Quand la guerre nous est racontée

La quête de la vérité à laquelle nous sommes conviés serait impossible sans le courage de journalistes sur le terrain, écrit l’autrice.
Photo: Mstyslav Chernov Associated Press La quête de la vérité à laquelle nous sommes conviés serait impossible sans le courage de journalistes sur le terrain, écrit l’autrice.

Avec du front tout le tour de la tête, les femmes journalistes sont des envoyées très spéciales dans les zones de guerre, rapportant les faits en équipe restreinte composée du fixeur, d’un traducteur et d’un photojournaliste. Elles ne sont donc plus rares jusqu’au contour de la ligne de front. Cela n’a pas toujours été le cas. Ce sont des hommes qui ont accompagné les troupes des Alliés (de Marcel Ouimet à René Lévesque) lors de la Seconde Guerre mondiale, en fait, devrions-nous écrire, la Deuxième Guerre mondiale puisque le spectre d’un troisième conflit mondial nous hante ?

Qu’est-ce qui pousse des femmes journalistes aguerries à aller se jeter dans la gueule du loup au péril de leur vie ? Les mêmes raisons que leurs collègues masculins ? Si une image vaut mille mots, je ne saurais dire quelle est l’image capturant le mieux la cruauté et l’absurdité de la guerre en Ukraine, quel récit de l’évolution des combats, quel article nous semble le plus bouleversant. Comprendre ce monde devenant fou n’est pas une mince tâche, néanmoins c’est une obligation morale autant qu’un devoir de mémoire quant aux pages d’histoire qui sont écrites et illustrées sous nos yeux.
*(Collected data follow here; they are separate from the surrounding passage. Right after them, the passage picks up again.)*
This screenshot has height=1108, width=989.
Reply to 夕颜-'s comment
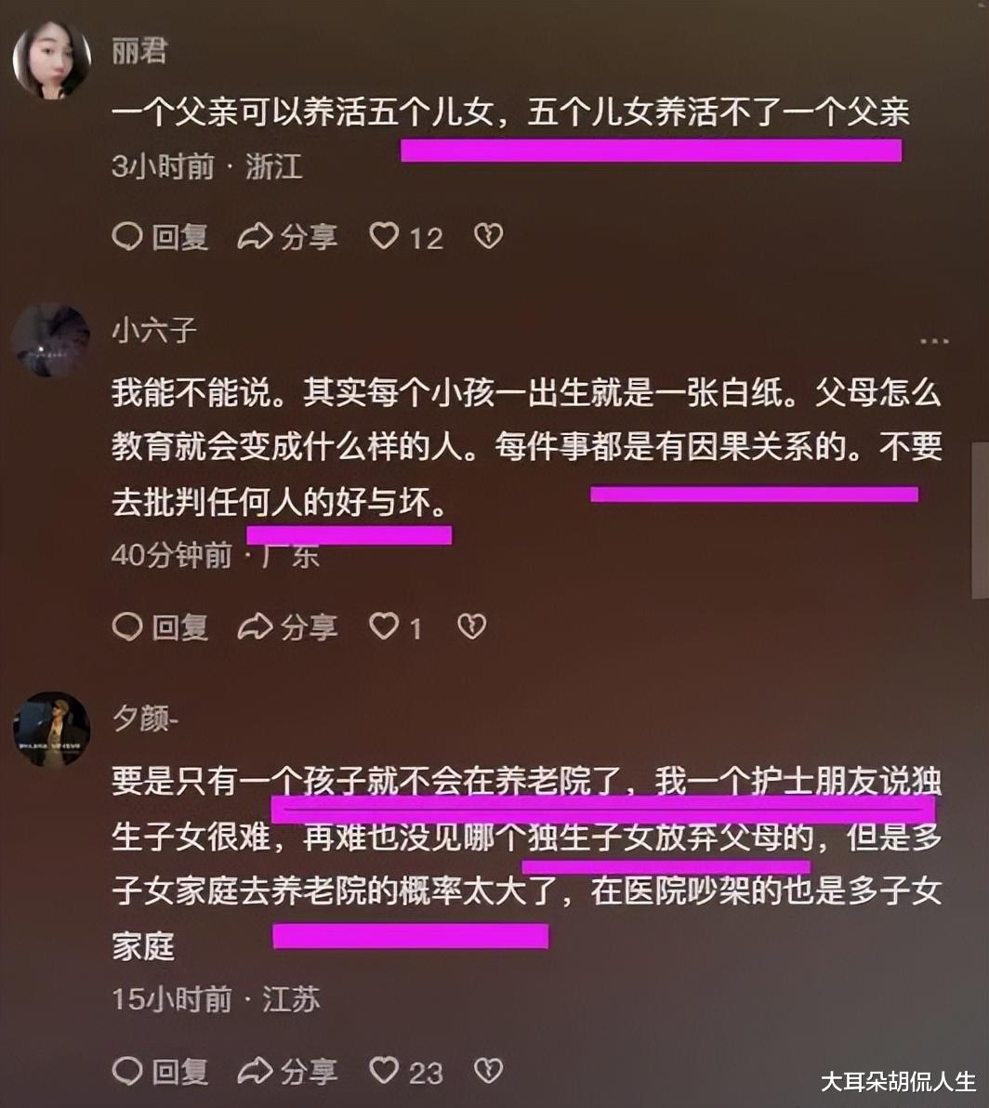[161, 1071]
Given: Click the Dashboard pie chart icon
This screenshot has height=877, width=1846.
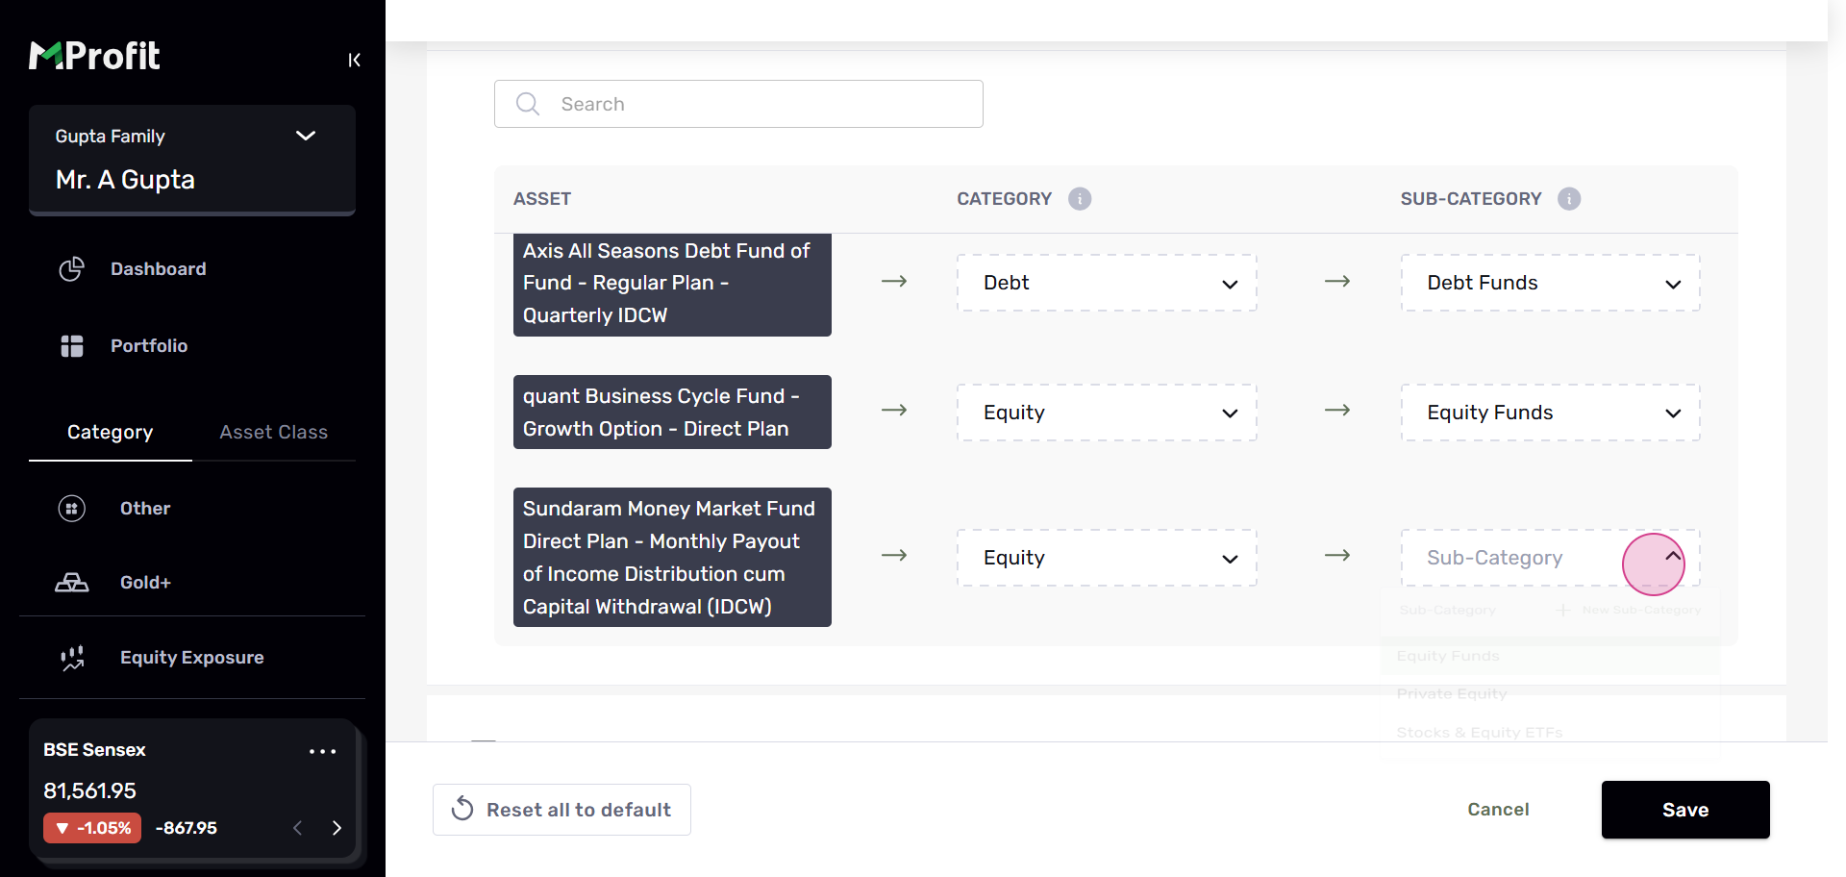Looking at the screenshot, I should tap(72, 269).
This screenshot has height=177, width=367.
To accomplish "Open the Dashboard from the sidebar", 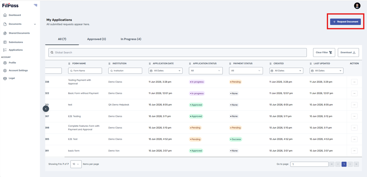I will coord(12,15).
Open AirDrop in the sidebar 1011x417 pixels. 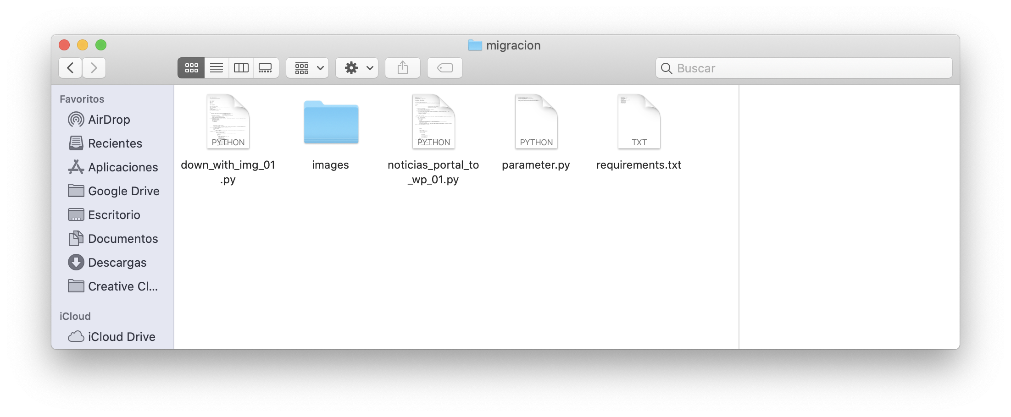point(109,120)
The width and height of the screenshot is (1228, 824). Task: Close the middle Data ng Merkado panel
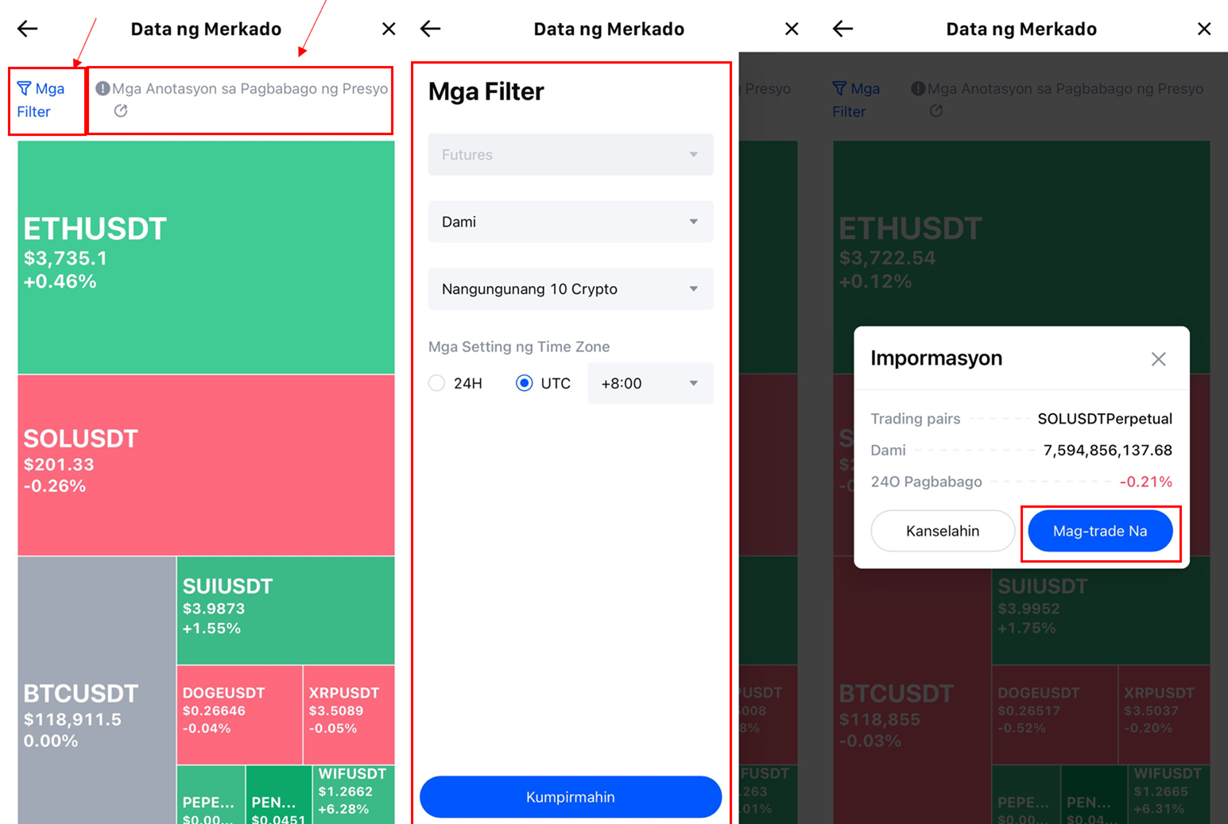[791, 29]
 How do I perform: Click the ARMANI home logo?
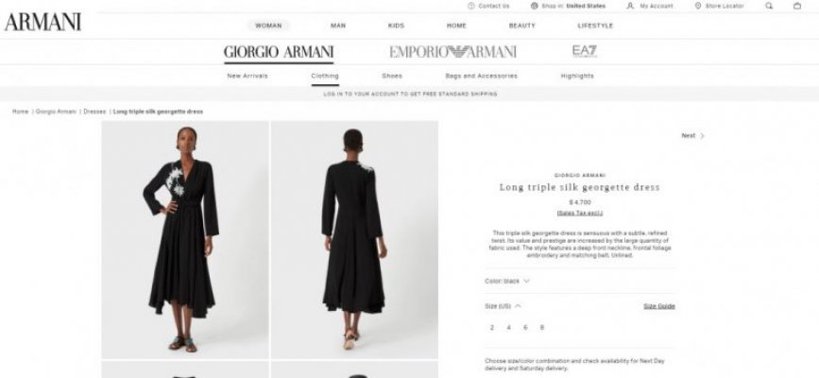coord(43,23)
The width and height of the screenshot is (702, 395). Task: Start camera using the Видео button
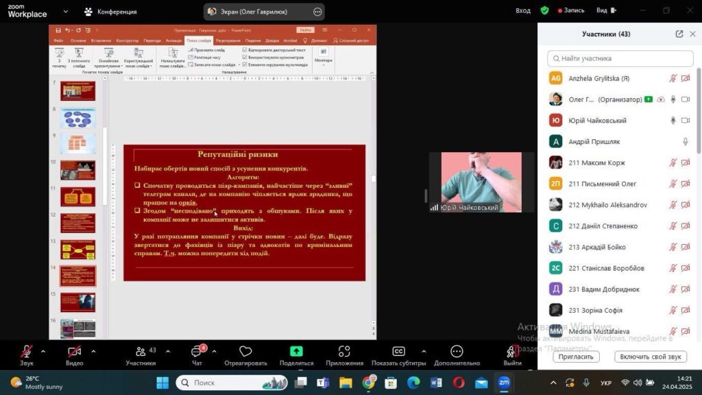74,352
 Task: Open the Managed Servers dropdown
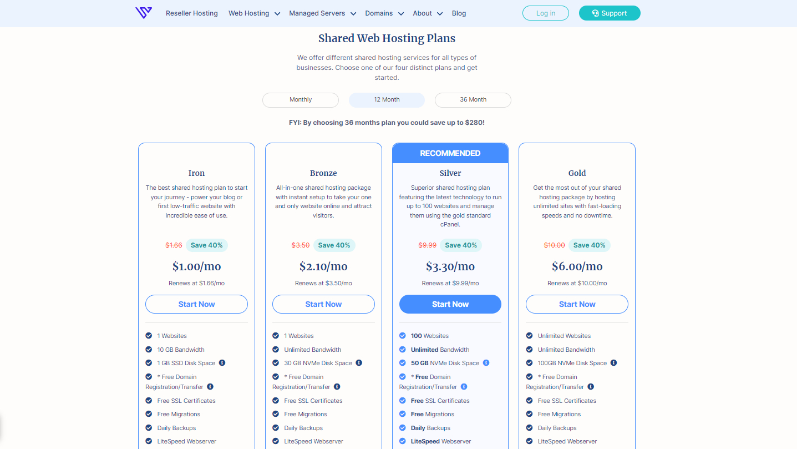322,13
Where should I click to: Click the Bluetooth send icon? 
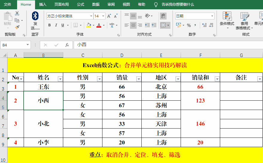[x=35, y=16]
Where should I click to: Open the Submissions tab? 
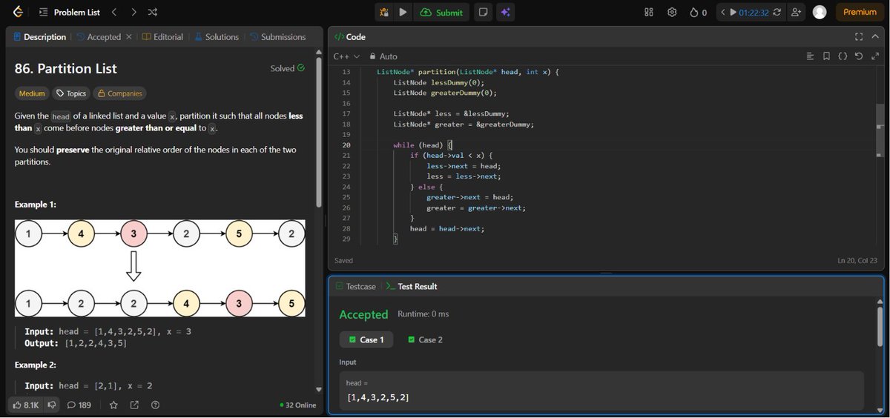pyautogui.click(x=277, y=36)
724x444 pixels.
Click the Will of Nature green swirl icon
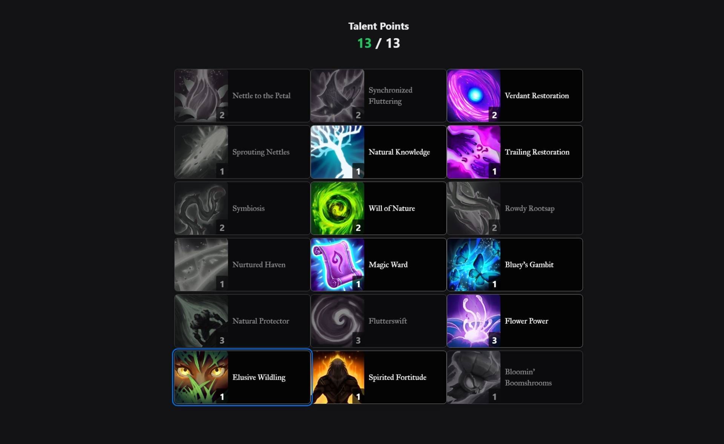(x=337, y=208)
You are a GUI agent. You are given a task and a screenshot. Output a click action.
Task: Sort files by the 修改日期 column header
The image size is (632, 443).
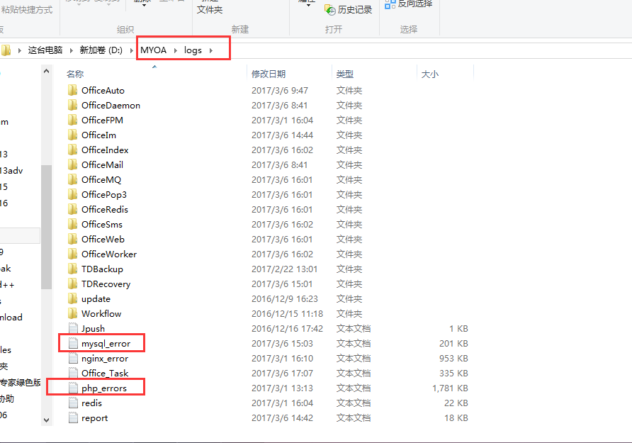point(269,74)
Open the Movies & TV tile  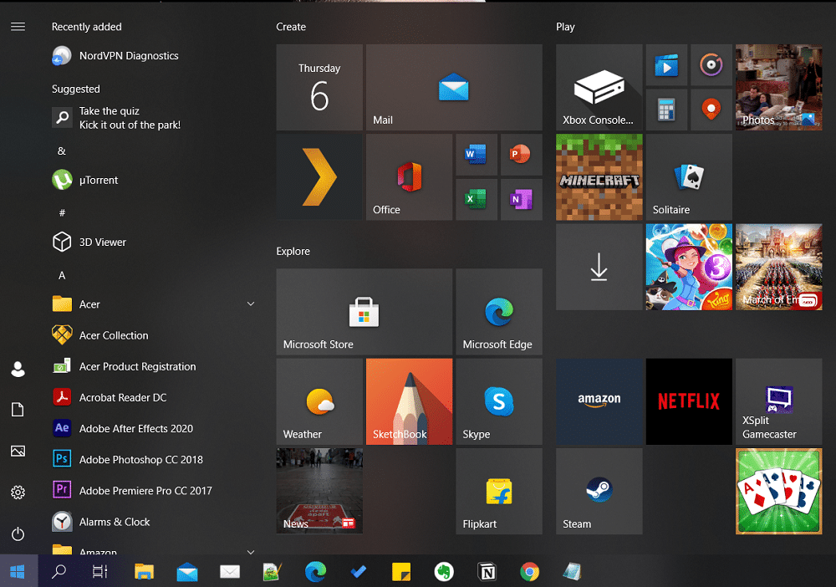click(x=666, y=65)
Ressort un consensus frappant de la bouche et de la plume des Maryse Burgot et Dorothée Olliéric de France 2, de Clarissa Ward de CNN, de Marie-Ève Bédard de Radio-Canada, d’Isabelle Hachey de La Presse (qui reprend le flambeau de son idole Michèle Ouimet) : depuis aussi longtemps qu’elles couvrent des zones de conflit, jamais n’ont-elles été témoins d’une aussi fervente détermination d’un peuple, en l’occurrence ukrainien, à ne pas se laisser abattre, à faire front face à l’envahisseur. Si nous en venons à partager leur désarroi et leur peine, aurions-nous le même courage qu’eux ?

La pièce du puzzle

 

Comme probablement tant d’autres concitoyens, je consacre bien plus qu’une moyenne de 15 minutes par jour à tenter de comprendre les tenants et aboutissants de ce conflit de tous les dangers, pas que pour les Ukrainiens, mais pour nous tous Occidentaux. Ce n’est pas que leur guerre, mais la nôtre. Or, nous manquons de perspectives historiques afin de bien saisir les enjeux de cette guerre complexe, qui peut déboucher sur le pire des scénarios. La quête de la vérité à laquelle nous sommes conviés serait impossible sans le courage de journalistes sur le terrain.

Michel Scott, reporter de TF1, au retour de son affectation en Ukraine, résume bien sa mission, il convient de le citer : « Dans un monde où la vérité est ravalée au rang d’opinion, où les contre-vérités ont autant de poids, il faut continuer à montrer, à filmer, à raconter. Il y a une mobilisation inattendue de l’Occident, une revitalisation de l’OTAN, une renaissance de l’Union européenne, parce que les opinions publiques de l’Occident sont témoins de ça à travers le travail de la presse. Sans journaliste, il manque une énorme pièce du puzzle. » Et quel puzzle !

En entrevue avec Fareed Zakaria sur CNN récemment, le président Zelensky soulignait qu’il laisse ses jeunes enfants découvrir ce qu’ils veulent à propos de la guerre afin qu’ils puissent mieux saisir toute la gravité de ce qui se passe. En 1962, lors de la crise des missiles cubains et à chaque téléjournal sur une chaîne télévisuelle américaine portant sur la guerre au Vietnam, on n’a pas cru préférable à l’époque de nous donner des avertissements quant aux images choquantes qui suivraient, de nous inciter à détourner le regard. Ma jeune génération, y compris, faisait face aux atrocités de la guerre. Nous avons vu des pans des vérités tout crus.

En chœur, nous scandions, « jamais plus la guerre ! ». Et pourtant. Il me semble que si nous voulons continuer à tendre vers la paix, il faut laisser les jeunes d’aujourd’hui poser toutes les questions qui les taraudent et leur fournir des réponses, aussi rudimentaires ou partielles soient-elles, en se concentrant sur l’information que nous fournissent les médias rigoureux. Cultiver l’envie de comprendre par le biais de l’information validée, plutôt que la désinformation, est le défi de ce présent siècle, d’autant que nous constatons la dérive à laquelle mène la propagande que le Kremlin impose tant à ses journalistes qu’à son peuple.